If you own multiple websites and are interested to understand how your users behave differently on each of them, GA4 provides a solution known as cross-domain tracking.
GA4 cross-domain tracking is actually pretty easy to set up with Google Tag Manager.
However, there are some considerations and possible hiccups to keep in mind during the process, and we are here to help you with that!
Here’s an outline of what we’ll learn:
- What Is Cross-Domain Tracking?
- How Do I Set Up Cross-Domain Tracking in Google Analytics 4?
- How Do I Know if Cross Domain Tracking Is Enabled?
- How Do I Set Up Cross-Domain Tracking for Subdomains?
Let’s get started!
What Is Cross-Domain Tracking?
Cross-domain tracking allows recognizing the same users as they navigate between different websites.
Technically speaking, Google Analytics identifies users and their sessions by assigning each of them an identifier.
The identifier for a user is the client ID while that for the session is the session ID.
It’s important to note here that GA4 doesn’t physically track users.

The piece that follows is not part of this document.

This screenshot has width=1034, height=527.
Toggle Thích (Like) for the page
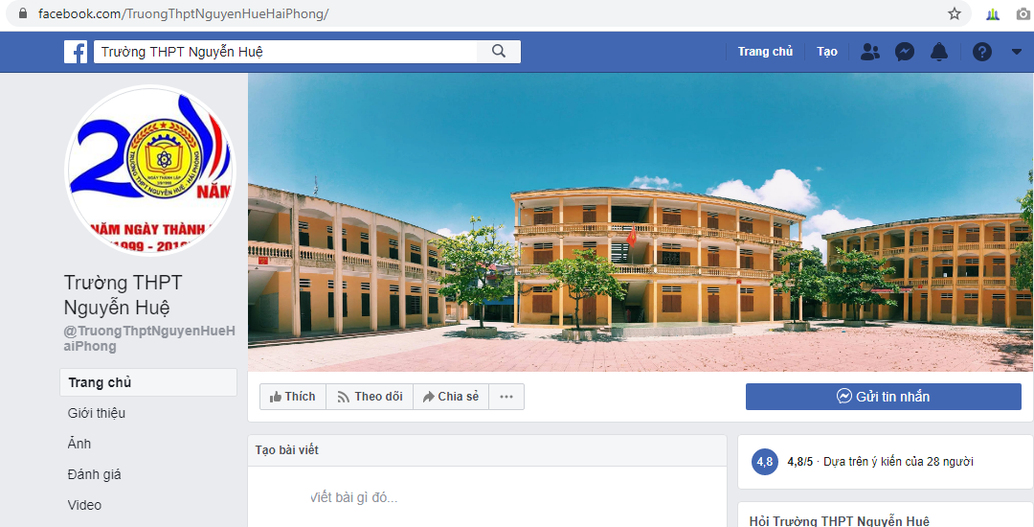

Instead, every user is identified through the browsers or devices being used to access websites.
As you navigate across domains, these identifiers are stored in cookies and their values are added to all the links (outbound links) that lead you to another site. This is achieved via a URL parameter.
Why Is Cross Domain Tracking Important?
This process is very important for two reasons.
First, it allows you to understand user journeys as they navigate across different domains. Second, it ensures that the data in your reports are more accurate.
Let’s look at a common example.
Let’s say that you’re running a marketing campaign that sends users to learn about your product/service on website A. The visitors who are interested are then directed to website B to complete a conversion which could be a purchase or signup.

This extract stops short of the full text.